- What you should do:
Starting with the line below that holds "This screenshot has height=645, width=1356." and stopping after the line that holds "Given: Go to previous week arrow", transcribe the lines exactly, leaving out all pictures.

- Exercise data:

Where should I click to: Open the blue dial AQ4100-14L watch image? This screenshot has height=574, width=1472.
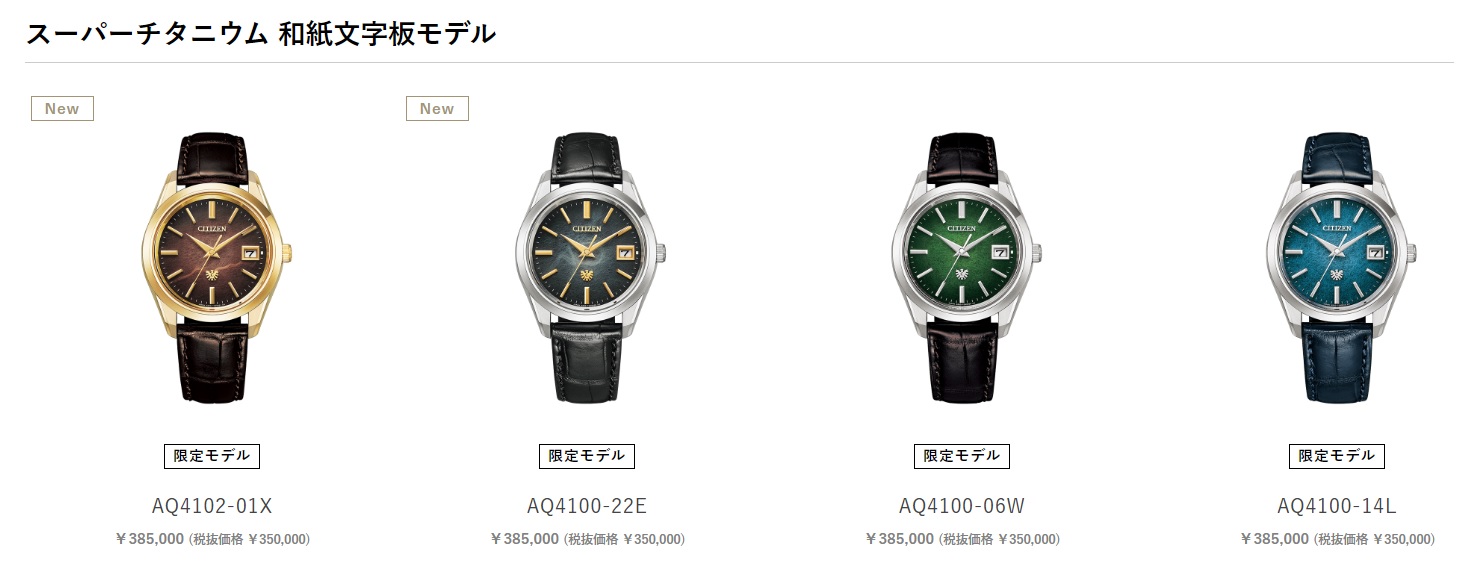pos(1338,268)
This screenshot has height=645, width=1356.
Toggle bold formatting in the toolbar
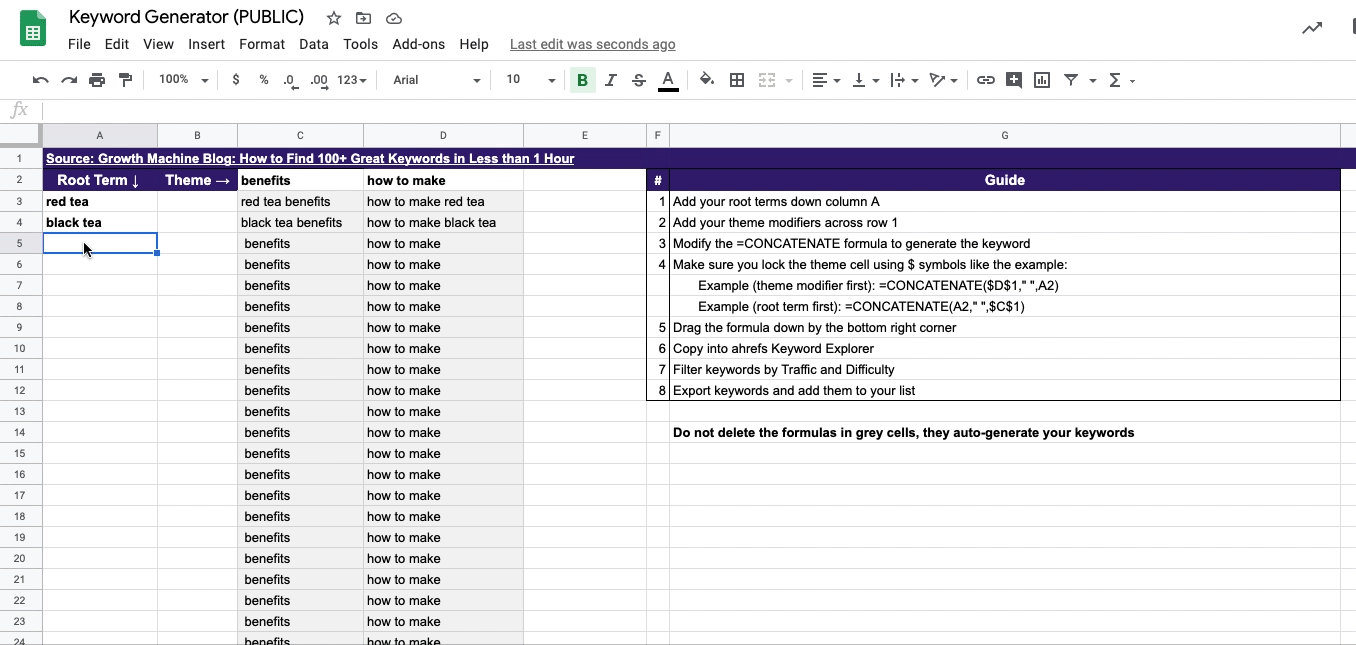pos(582,79)
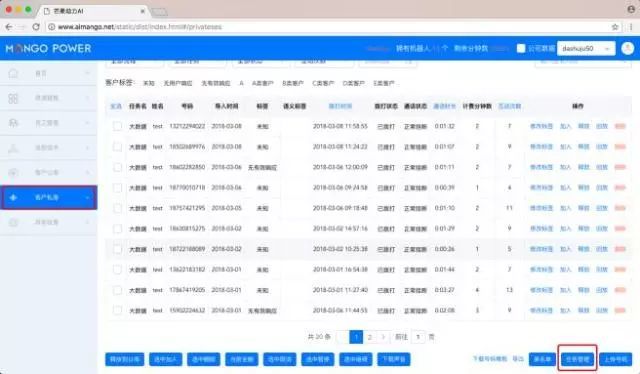Go back with the browser back arrow
Image resolution: width=640 pixels, height=374 pixels.
point(9,27)
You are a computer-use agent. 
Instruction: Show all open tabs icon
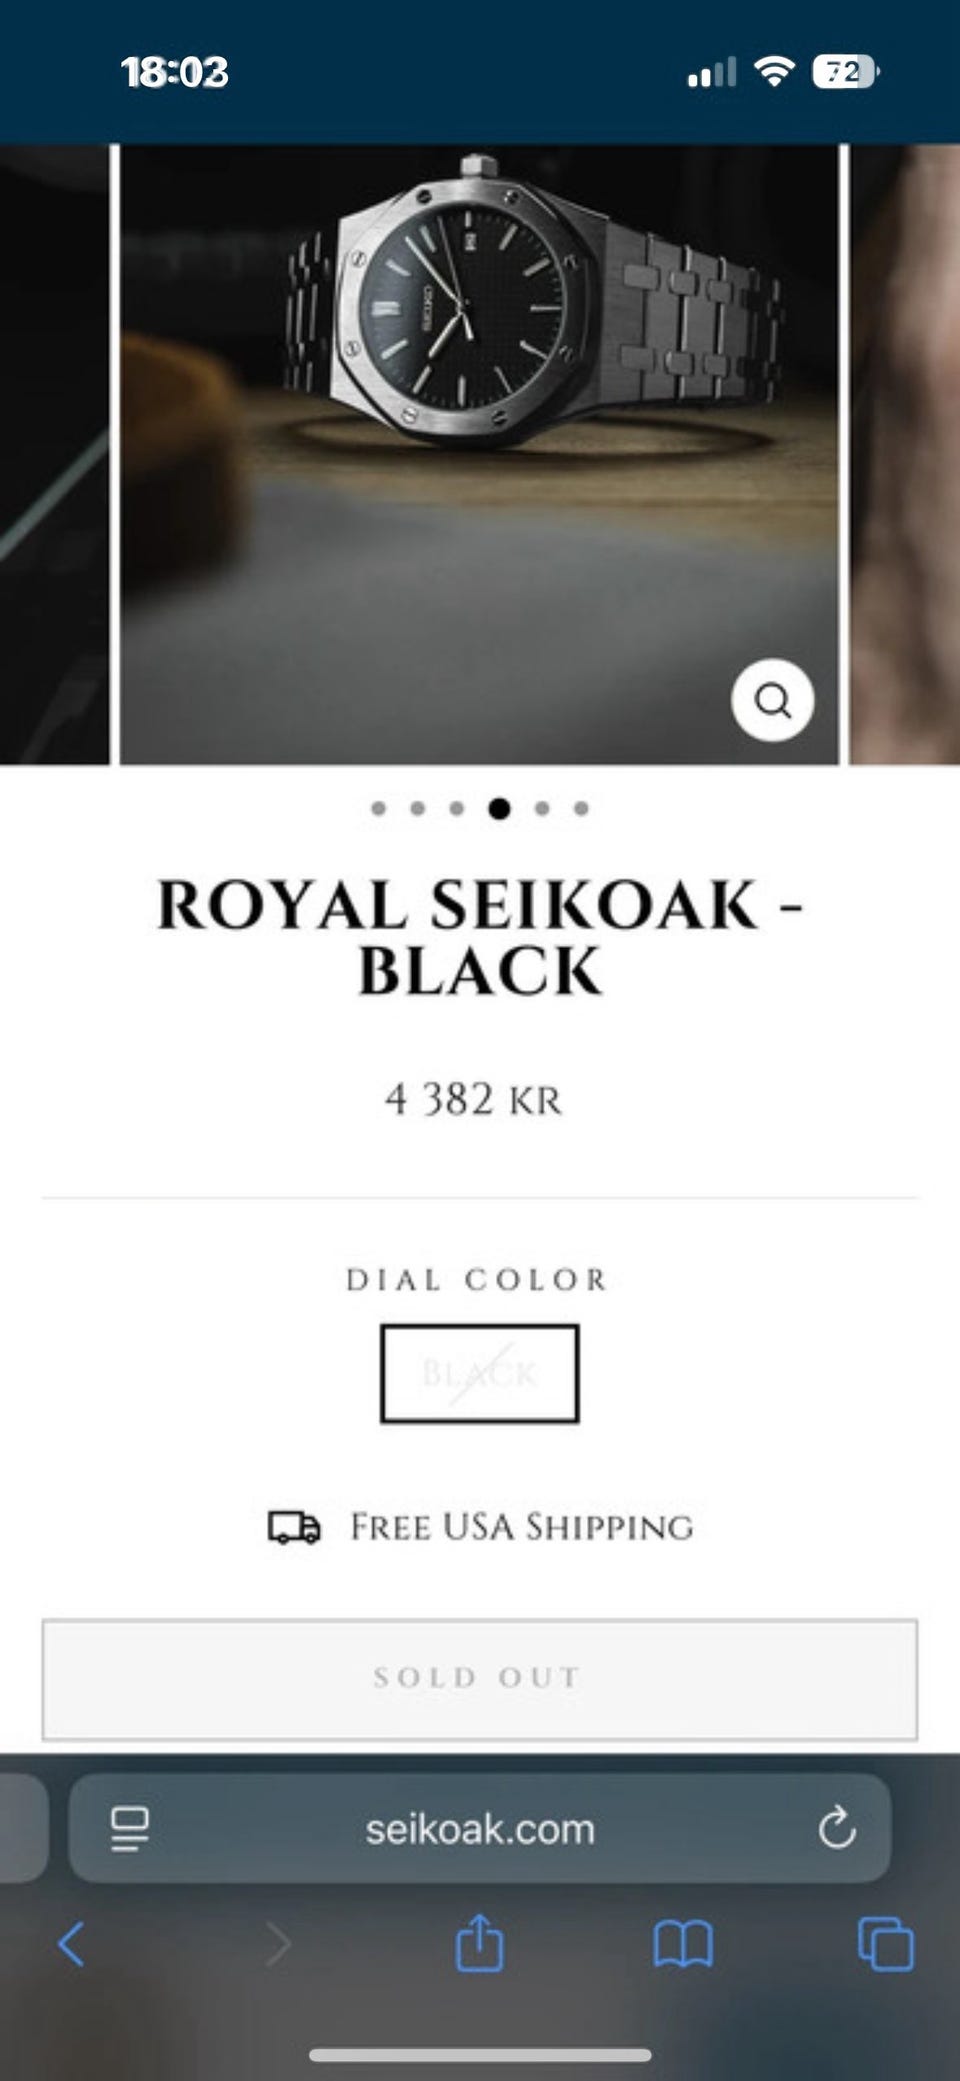pyautogui.click(x=885, y=1945)
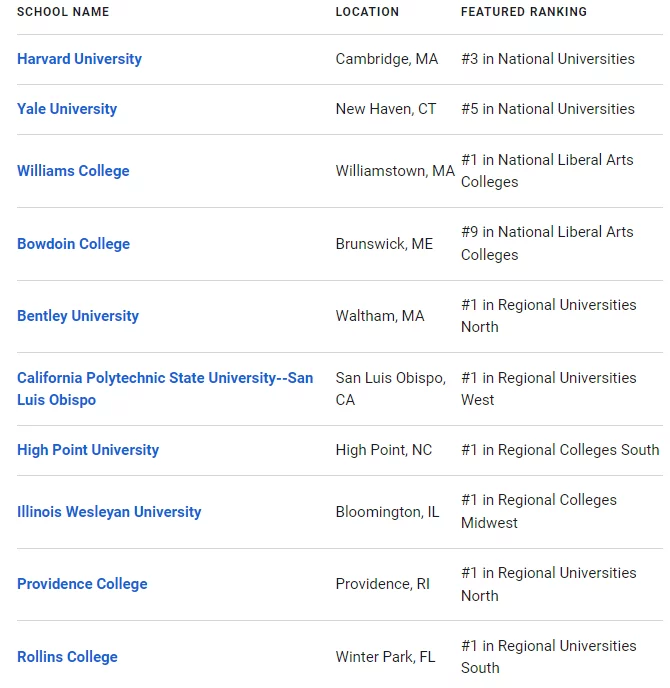Click the Winter Park, FL location cell
This screenshot has height=688, width=670.
385,657
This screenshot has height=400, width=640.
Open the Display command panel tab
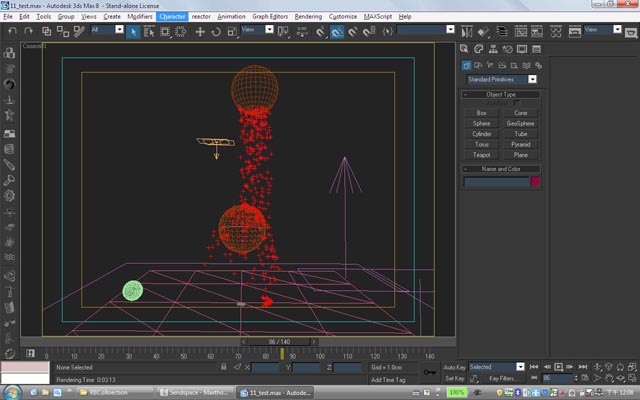[522, 49]
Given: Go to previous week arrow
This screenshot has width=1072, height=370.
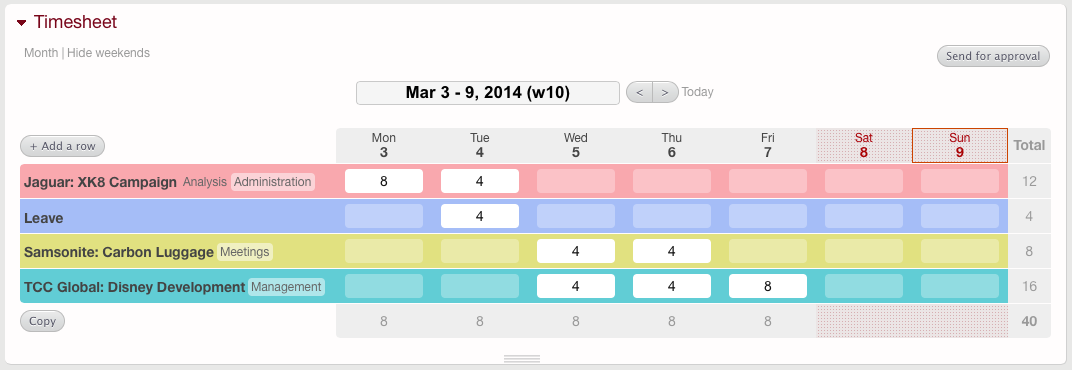Looking at the screenshot, I should pyautogui.click(x=639, y=92).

- Answer for this exercise:
This screenshot has height=645, width=1356.
Toggle bold formatting in the toolbar
pos(582,79)
Go back with the browser back arrow
Image resolution: width=640 pixels, height=374 pixels.
point(9,27)
You are a computer-use agent. 
Instruction: Show all open tabs icon
pyautogui.click(x=885, y=1945)
Click the Winter Park, FL location cell
This screenshot has height=688, width=670.
385,657
This screenshot has height=400, width=640.
Open the Display command panel tab
[522, 49]
Given: Go to previous week arrow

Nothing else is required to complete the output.